Tool for brainstorming
I see it as a tool, like pencil and (hexagonal) paper. There is however no “neutral” tool. We have a choice in intervening techniques. Pen and paper – it has been said – works better kinaesthetically. It also always works. Participants are experiencing themselves as intelligent and in control; The drawbacks are:
- hand writing (=> feeling seen personally),
- limited space (=> short, incomplete messages, single words),
- possibility of spelling errors (=> loosing face),
- messages only readable when being put up.
Mirror, mirror on the desk
A screen works both a “wall” and a “mirror”. with the use of computers, people tend to feel impressed, less intelligent and not in control. As a facilitator, one has to compensate for this. For instance, in our application (mind@work), people didn’t have to supply a given pass word; they could make up their own, just to show that they are in control and not the application.
The advantages are:
- screen offers better inner reflection (=> more complete messages, conscious messages projected on subconscious),
- spell check (=> feeling more comfortable),
- messages readable before they’re being put up (=> inspiration).
Use of a computerized tool speeds up brainstorming.

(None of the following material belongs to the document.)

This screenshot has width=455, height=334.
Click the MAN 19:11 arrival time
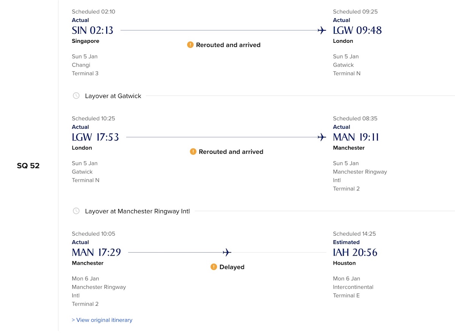356,137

Using a projector to show the ideas enables you, as a facilitator, to tweak the brainstorm: repeating ideas, noticing incomplete messages, stimulating the brainstorm. It is harder to use it in categorizing, as it tends to be superficial, when using a screen. I think it makes sense to get the ideas out of the machine and into the social environment. “the camp fire”, I use this metaphor often: “2 million years of decision making over a camp fire is not going to be changed by 40 years of computer use”.
How to cluster?
Standing up, facing a “brown paper”, makes it easier and faster to cluster or categorize. You can work parallel, in several subgroups. The “blended” computer application made it possible to print the ideas (our application just uses a smaller font-size with longer messages) on (coloured) hexagons. I’m a big fan of hexagons, like LogoVisualTechnology (LVT).
In my experience, the crucial step in facilitating a group is in the naming of the clusters, sets or categories of the input. Here we have to slow down. This is a social, concrete process, where I need to experience the participants working together. The meaning of a message – I’ve learned this from Watzalawick – is in the interpunction: the way people say something, tone of voice, use of body..,. It is not in the content. One sentence can have different meanings, depending on the context and subtext.

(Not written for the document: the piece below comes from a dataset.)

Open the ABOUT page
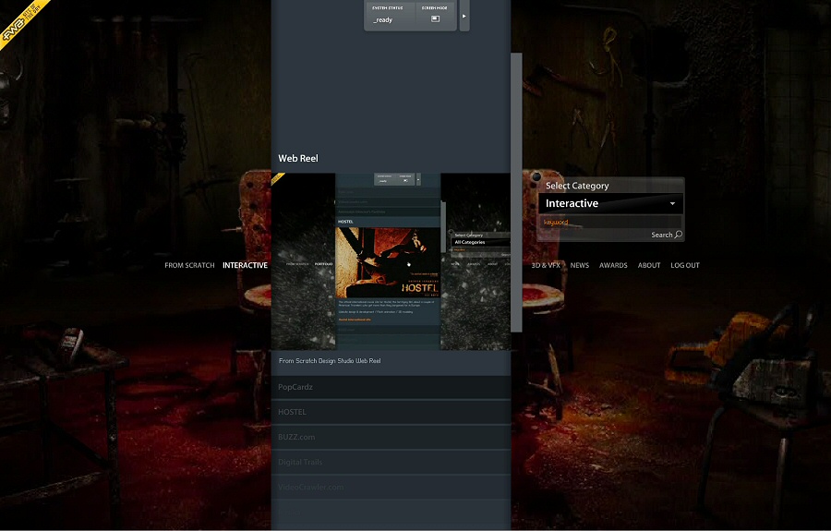831x531 pixels. 649,266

Generally, people have difficulty in expressing what is bothering them, what the need or really want in a group (called “regression” or “group think” or … ). Here a group needs support, in a kind of “voice dialogue”, looking for the, usually more intraverted, people who are able to say what tends to remain unsaid. For instance, the initial epitome “communication” will be changed into: “we have to listen better to our customers”. In many cases, the chair person is unable to deliver this kind of support, as he or she is involved, or has a stake, in the situation.